• CHALLENGE: Rewrite as a numbered list the rows starting at the line that contains "Task: Activate the hand pan tool" and ending at the last of the rows, with blank lines omitted. Leave the pictures out of your answer.
* * * *
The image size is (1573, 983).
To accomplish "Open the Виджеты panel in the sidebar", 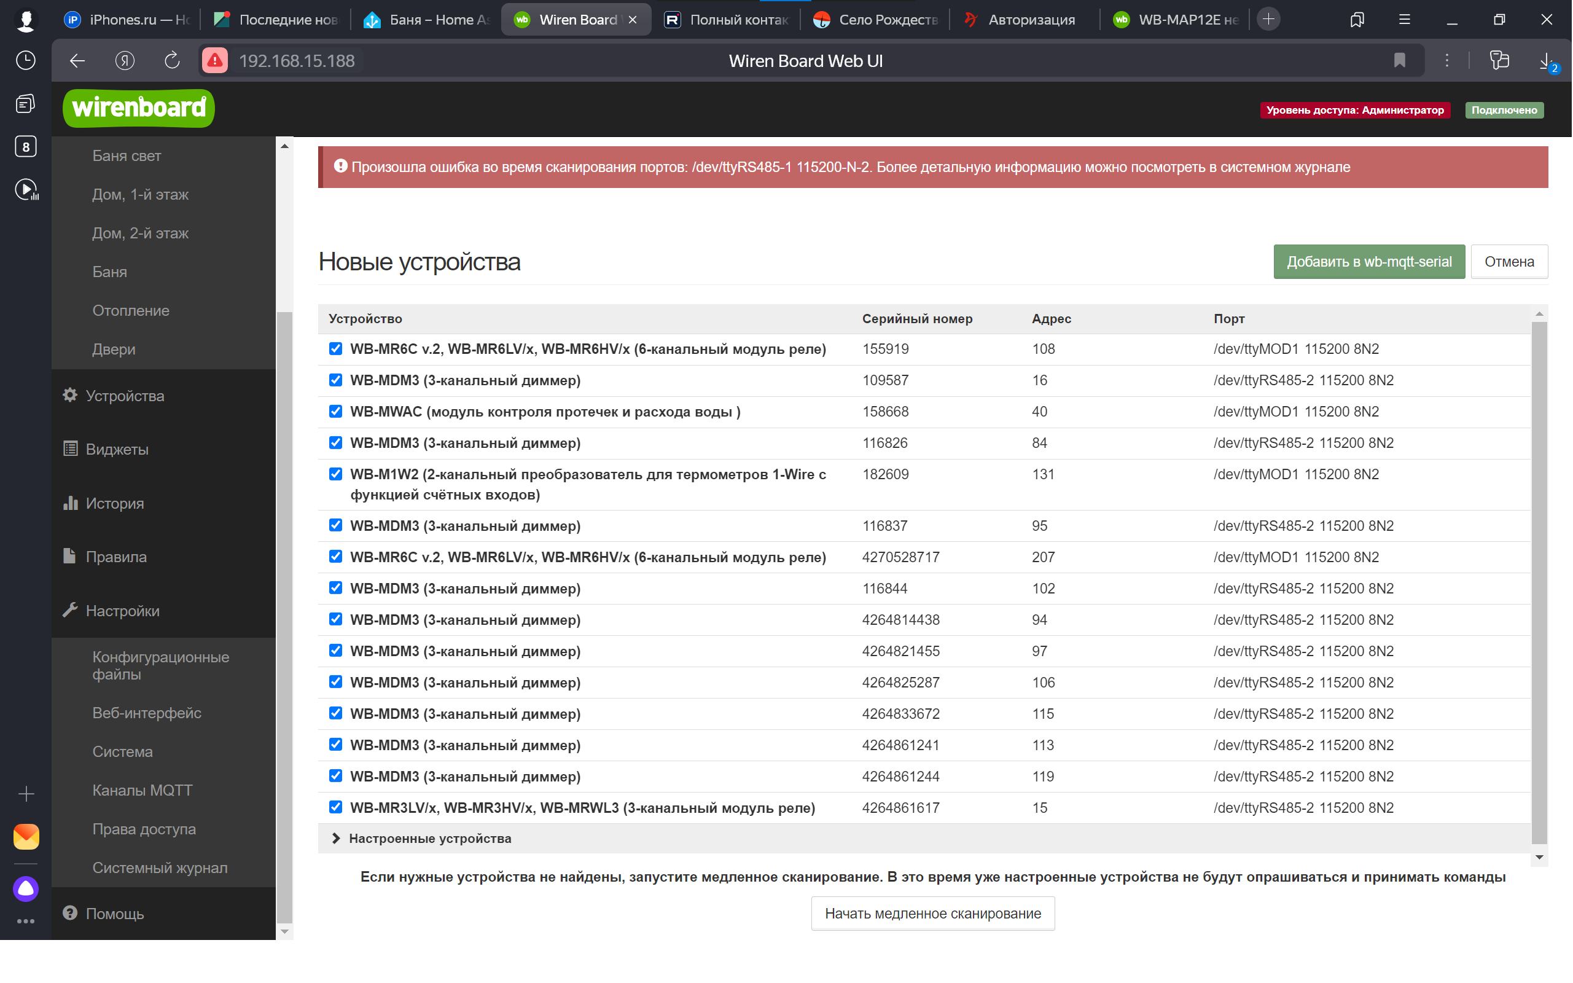I will 118,449.
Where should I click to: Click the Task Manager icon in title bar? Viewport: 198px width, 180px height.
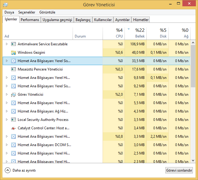click(5, 5)
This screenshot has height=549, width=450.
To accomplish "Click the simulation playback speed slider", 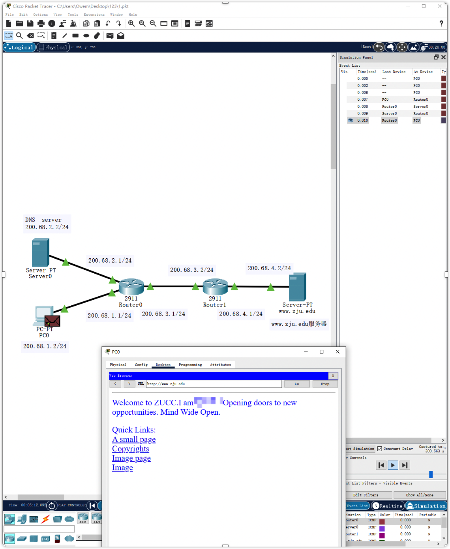I will 431,474.
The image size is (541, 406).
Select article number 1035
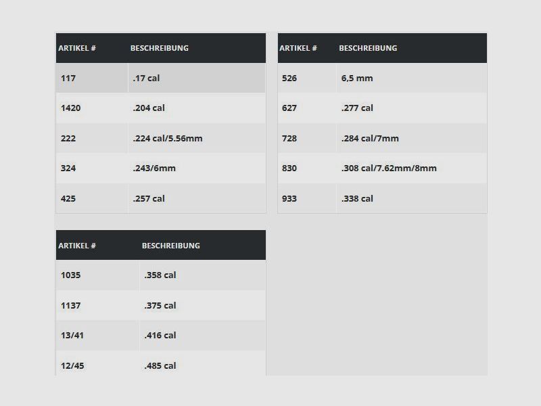(x=70, y=275)
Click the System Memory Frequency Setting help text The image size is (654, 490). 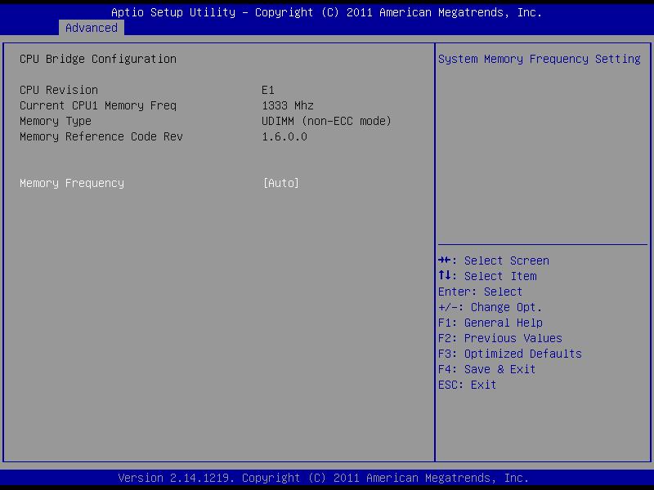[x=540, y=59]
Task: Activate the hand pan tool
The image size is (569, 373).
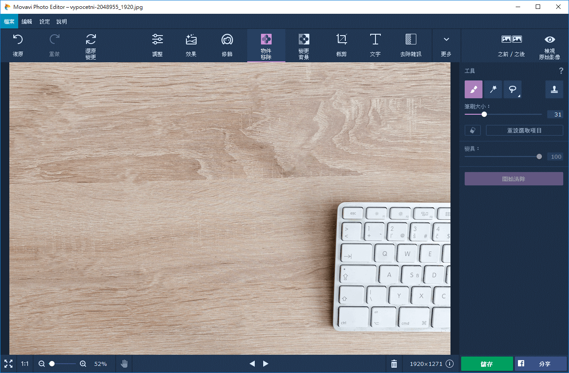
* * * *
• RESULT FOR THIS TASK:
1. Task: Activate the hand pan tool
2. The image size is (569, 373).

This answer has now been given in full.